If (like any rational person) you decide to retain the trim piece, the instructions do provide a template to create holes in the piece for the trim to go through. The template works for the passenger side hole, but- as I discovered- it is incorrect for the driver side hole...
The yellow arrow shows where the driver side hole needs to be adjusted. Basically, you can still use the template, but move the rectangular opening in it towards the circular well that houses the round retaining clip. The edge of the hole needs to be about 1/8" from the hole (i.e., you need to move it over about 1/2" to 5/8" from where they tell you to put it). If you don't, the trim piece will not fit over the brackets. I figured it would be a lot easier to pre-install the wiring for my lights.
BTW, according to my voltmeter, the top of the mounting bolt cannot be used as a grounding point (as was my original plan). The only way to ground to the bracket mount is to touch the sleeve itself (which would require you to put the ground between the bracket and the mounting surface). So, I decided to ground to the radiator support. The yellow arrow shows a factory wiring connection point you'll need to take out of the mounting hole on the passenger side. The red arrow is where I grounded.

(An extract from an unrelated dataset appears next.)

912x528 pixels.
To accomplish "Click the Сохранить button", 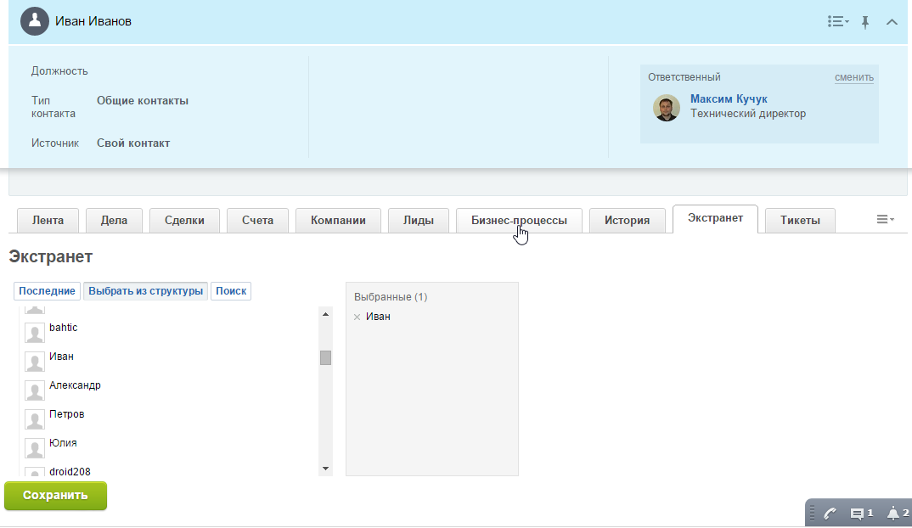I will click(55, 496).
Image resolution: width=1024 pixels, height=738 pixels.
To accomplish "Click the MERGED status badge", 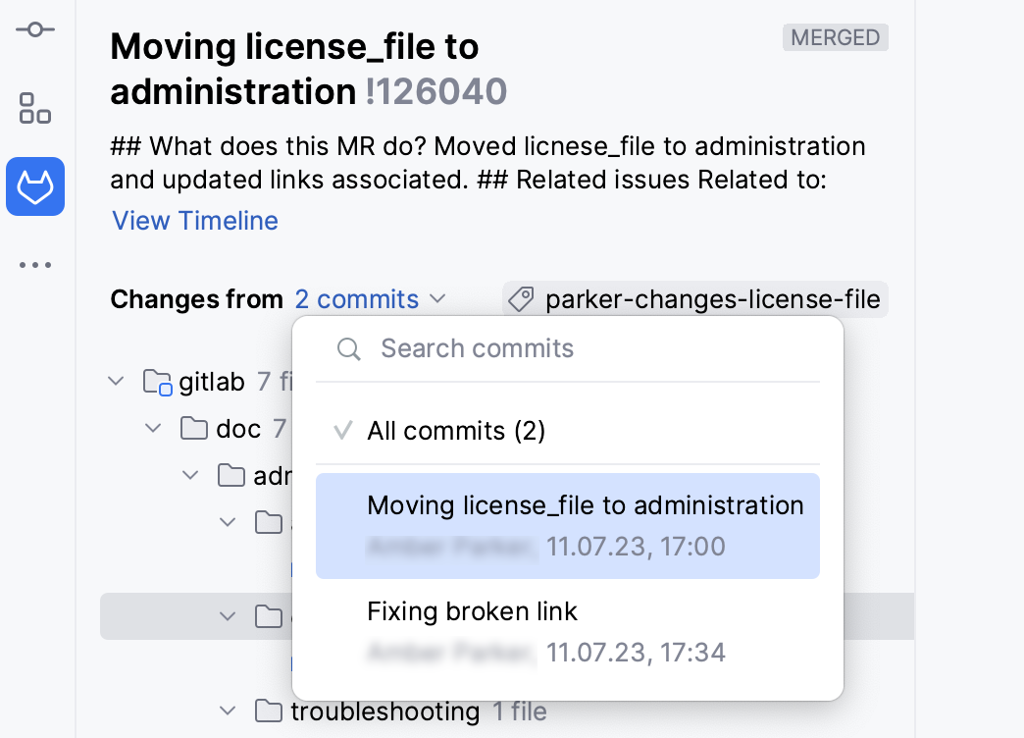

After enlarging the driver's side hole, I was able to bolt down the brackets using the top bolts (it's easy to access the bolts with your ratchet- even with the trim piece in place). Although the brackets feel very solid as is, I'll be putting in the rivets once I've reinserted all the hold down pins to the trim piece and reinstalled the grill (want to install the rivets last, since I can't take the brackets back off without drilling them out once I do). If I have to, I'll remove the skirt to access the sides of the brackets, but it looks like I'll be able to reach my riveter to where it needs to go without doing so. Now it's time to watch some football! Hopefully, I'll be able to post some pics of installed lights tomorrow (looking forward to using one of those factory AUX switches)!
Overall, the kit isn't all that bad, but considering you pay $138 at the dealer (I've seen it for $83 online), it seems to me they should have put more thought into it. At the very least, the supplied instructions leave a lot to be desired.